Osteonecrosis of the femoral head (ONFH) is a complex and multifactorial disease that is influenced by a number of genetic factors in addition to environmental factors. Some autoimmune disorders, including systemic lupus erythematosus (SLE), rheumatoid arthritis (RA), and inflammatory bowel disease (IBD), are associated with the development of ONFH. Complement receptor type 2 (CR2) is membrane glycoprotein which binds C3 degradation products generated during complement activation. CR2 has many important functions in normal immunity and is assumed to play a role in the development of autoimmune disease. We investigated whether CR2 gene polymorphisms are associated with risk of ONFH in SLE patients. Eight polymorphisms in the CR2 gene were genotyped using TaqMan (TM) assays in 150 SLE patients and 50 ONFH in SLE patients (SLE ONFH).

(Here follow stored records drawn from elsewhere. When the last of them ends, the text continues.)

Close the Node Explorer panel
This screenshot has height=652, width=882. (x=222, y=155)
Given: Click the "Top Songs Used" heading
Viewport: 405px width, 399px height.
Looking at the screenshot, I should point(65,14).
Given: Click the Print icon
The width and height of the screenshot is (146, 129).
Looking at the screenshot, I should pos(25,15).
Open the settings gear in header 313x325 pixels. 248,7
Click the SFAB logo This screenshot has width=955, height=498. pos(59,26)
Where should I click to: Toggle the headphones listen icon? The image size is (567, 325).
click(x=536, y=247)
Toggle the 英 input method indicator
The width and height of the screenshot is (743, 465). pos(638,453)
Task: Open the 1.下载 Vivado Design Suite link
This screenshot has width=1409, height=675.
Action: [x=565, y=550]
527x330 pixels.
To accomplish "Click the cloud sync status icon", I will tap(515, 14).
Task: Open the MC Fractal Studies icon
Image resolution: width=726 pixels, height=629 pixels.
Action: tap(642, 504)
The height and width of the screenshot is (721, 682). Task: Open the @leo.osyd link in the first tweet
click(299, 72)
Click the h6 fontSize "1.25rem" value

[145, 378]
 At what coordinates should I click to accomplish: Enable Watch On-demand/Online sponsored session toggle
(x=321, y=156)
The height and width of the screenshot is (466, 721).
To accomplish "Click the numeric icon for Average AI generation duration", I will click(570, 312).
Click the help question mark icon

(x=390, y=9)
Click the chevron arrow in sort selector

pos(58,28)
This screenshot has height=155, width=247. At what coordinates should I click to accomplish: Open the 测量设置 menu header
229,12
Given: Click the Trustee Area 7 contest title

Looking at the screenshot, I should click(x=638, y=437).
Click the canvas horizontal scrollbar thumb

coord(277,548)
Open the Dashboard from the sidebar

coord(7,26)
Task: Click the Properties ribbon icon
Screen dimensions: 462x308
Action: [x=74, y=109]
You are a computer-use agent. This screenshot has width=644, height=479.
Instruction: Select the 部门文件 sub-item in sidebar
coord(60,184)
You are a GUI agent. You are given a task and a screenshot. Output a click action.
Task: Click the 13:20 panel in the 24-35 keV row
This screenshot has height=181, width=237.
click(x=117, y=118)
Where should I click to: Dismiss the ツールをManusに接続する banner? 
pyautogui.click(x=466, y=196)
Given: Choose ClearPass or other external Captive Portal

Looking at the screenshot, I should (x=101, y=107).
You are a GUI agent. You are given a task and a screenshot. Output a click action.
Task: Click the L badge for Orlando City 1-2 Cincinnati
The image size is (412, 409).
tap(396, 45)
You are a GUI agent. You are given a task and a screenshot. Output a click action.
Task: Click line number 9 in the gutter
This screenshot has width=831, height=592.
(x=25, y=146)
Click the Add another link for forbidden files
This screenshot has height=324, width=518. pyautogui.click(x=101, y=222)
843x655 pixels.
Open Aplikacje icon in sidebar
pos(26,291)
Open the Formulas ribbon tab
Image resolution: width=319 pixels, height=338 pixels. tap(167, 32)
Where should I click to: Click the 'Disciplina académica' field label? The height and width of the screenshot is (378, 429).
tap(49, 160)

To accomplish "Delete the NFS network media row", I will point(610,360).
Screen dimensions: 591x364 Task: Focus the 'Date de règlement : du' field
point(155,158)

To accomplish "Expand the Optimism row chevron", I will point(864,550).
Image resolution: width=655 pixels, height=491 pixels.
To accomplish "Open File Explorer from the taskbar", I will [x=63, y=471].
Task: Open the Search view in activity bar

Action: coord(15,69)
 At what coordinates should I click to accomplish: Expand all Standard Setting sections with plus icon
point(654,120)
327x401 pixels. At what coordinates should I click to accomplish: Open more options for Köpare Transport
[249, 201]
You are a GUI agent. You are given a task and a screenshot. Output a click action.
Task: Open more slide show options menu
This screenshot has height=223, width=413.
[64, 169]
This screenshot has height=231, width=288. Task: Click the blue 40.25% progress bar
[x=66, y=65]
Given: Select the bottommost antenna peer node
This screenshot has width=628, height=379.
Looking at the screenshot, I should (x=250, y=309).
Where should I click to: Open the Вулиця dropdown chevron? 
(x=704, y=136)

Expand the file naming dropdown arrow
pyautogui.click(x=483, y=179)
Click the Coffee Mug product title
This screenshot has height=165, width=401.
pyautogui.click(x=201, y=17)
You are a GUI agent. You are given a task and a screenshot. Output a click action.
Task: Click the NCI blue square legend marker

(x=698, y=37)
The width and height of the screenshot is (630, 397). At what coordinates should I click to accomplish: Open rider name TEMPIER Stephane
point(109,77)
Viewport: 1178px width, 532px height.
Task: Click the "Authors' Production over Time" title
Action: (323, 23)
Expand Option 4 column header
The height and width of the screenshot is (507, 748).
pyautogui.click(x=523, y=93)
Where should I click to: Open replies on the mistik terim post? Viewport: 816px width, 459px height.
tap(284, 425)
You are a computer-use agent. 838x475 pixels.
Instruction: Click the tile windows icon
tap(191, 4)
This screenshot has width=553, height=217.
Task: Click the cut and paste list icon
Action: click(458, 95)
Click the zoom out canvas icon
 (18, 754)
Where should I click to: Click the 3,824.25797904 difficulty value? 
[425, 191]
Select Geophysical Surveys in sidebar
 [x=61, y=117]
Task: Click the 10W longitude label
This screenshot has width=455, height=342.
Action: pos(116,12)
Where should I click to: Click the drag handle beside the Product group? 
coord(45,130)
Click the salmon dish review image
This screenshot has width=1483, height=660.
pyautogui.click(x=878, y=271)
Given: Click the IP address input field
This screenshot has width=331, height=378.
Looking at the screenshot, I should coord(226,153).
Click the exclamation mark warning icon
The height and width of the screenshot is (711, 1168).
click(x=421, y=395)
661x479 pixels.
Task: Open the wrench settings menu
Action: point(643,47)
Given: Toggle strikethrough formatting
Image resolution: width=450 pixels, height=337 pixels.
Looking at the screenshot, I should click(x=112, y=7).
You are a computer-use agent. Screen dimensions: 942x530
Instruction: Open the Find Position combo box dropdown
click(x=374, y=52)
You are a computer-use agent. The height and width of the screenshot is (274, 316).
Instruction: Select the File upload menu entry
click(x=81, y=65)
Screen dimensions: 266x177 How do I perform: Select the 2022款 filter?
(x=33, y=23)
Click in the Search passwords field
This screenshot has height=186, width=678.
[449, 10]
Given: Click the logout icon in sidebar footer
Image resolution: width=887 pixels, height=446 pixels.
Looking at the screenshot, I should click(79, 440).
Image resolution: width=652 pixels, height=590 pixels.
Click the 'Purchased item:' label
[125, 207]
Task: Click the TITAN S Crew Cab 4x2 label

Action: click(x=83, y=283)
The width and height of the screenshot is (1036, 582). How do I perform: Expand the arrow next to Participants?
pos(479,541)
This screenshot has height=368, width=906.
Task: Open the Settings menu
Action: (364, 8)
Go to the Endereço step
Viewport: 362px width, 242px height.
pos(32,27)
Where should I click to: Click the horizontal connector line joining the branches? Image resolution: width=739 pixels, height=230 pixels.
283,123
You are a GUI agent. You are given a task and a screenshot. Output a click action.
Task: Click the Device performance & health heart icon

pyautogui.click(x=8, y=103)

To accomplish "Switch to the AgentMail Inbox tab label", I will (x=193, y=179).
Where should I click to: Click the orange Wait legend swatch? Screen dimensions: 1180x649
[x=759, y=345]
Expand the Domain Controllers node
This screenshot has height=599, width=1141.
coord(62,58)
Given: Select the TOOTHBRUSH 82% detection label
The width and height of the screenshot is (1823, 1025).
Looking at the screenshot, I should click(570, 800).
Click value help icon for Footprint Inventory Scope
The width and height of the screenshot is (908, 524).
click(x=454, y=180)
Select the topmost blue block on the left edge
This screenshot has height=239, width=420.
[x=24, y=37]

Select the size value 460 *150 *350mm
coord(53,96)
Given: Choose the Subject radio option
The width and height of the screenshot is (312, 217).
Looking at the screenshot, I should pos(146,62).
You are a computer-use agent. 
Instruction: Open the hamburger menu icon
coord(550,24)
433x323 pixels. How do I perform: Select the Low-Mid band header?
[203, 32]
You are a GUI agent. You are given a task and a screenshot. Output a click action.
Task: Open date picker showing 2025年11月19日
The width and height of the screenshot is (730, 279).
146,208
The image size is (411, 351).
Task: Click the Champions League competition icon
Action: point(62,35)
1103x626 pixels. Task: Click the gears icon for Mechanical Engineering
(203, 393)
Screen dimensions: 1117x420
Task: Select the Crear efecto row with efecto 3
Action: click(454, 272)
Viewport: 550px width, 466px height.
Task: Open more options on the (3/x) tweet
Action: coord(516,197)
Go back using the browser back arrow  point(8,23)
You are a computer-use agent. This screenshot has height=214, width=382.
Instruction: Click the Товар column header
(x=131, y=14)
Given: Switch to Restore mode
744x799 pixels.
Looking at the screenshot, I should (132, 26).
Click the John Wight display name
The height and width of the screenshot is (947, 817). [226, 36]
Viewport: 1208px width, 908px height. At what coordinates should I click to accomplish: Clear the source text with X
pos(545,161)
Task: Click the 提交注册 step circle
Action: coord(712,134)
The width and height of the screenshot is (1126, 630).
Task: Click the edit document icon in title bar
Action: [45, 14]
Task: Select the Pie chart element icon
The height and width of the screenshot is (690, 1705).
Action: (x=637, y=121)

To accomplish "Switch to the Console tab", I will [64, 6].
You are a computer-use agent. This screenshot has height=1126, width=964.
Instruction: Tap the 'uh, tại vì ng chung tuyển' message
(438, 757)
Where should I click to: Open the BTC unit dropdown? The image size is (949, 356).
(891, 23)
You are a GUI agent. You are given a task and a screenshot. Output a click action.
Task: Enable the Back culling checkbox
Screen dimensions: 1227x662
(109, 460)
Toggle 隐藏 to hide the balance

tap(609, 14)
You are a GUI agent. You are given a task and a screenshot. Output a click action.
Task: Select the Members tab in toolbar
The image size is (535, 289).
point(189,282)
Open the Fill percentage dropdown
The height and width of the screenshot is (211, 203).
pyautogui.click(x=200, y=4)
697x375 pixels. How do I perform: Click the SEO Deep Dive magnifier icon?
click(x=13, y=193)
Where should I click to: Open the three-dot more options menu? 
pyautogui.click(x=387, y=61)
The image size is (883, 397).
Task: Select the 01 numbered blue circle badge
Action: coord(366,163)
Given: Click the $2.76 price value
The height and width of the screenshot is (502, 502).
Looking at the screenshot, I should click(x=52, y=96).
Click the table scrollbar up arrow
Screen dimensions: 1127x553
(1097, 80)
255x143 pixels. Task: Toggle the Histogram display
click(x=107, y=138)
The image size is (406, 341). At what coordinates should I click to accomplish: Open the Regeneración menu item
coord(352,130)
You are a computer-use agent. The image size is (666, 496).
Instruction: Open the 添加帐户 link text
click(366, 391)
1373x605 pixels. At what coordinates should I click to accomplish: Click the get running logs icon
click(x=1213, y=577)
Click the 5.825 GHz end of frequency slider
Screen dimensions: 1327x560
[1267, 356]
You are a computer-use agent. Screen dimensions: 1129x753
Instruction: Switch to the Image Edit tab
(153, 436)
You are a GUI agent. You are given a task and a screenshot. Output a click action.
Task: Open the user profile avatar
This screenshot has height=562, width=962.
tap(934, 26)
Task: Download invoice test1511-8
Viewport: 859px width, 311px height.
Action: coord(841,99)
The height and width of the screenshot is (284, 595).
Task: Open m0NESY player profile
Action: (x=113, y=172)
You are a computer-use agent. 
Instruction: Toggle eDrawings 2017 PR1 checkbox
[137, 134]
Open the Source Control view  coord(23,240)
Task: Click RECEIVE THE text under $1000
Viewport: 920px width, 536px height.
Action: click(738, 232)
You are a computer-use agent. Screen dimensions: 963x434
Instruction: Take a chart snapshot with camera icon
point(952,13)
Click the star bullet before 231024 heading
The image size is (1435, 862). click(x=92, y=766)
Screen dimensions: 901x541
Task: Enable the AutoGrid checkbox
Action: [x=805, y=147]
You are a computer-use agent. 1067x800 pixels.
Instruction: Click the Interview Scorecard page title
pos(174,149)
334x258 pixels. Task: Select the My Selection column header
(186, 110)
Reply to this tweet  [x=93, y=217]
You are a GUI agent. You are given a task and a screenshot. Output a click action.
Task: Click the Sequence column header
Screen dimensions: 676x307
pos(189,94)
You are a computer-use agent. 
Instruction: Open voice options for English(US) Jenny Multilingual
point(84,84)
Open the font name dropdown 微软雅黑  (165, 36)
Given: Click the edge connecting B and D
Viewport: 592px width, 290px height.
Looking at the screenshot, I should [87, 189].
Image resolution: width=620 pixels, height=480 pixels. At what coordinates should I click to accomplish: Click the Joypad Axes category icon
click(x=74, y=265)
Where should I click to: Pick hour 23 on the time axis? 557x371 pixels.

The association analysis of genotyped SNPs and haplotypes was performed with ONFH. It was found that three SNPs, rs3813946 in 5'-UTR (untranslated region), rs311306 in intron 1, and rs17615 in exon 10 (nonsynonymous SNP; G/A, Ser639Asn) of the CR2 gene, were associated with an increased risk of ONFH under recessive model (P values; 0.004 similar to 0.016). Haplotypes were also associated with an increased risk (OR; 3.73 similar to) of ONFH in SLE patients. These findings may provide evidences that CR2 contributes to human ONFH susceptibility in Korean SLE patients.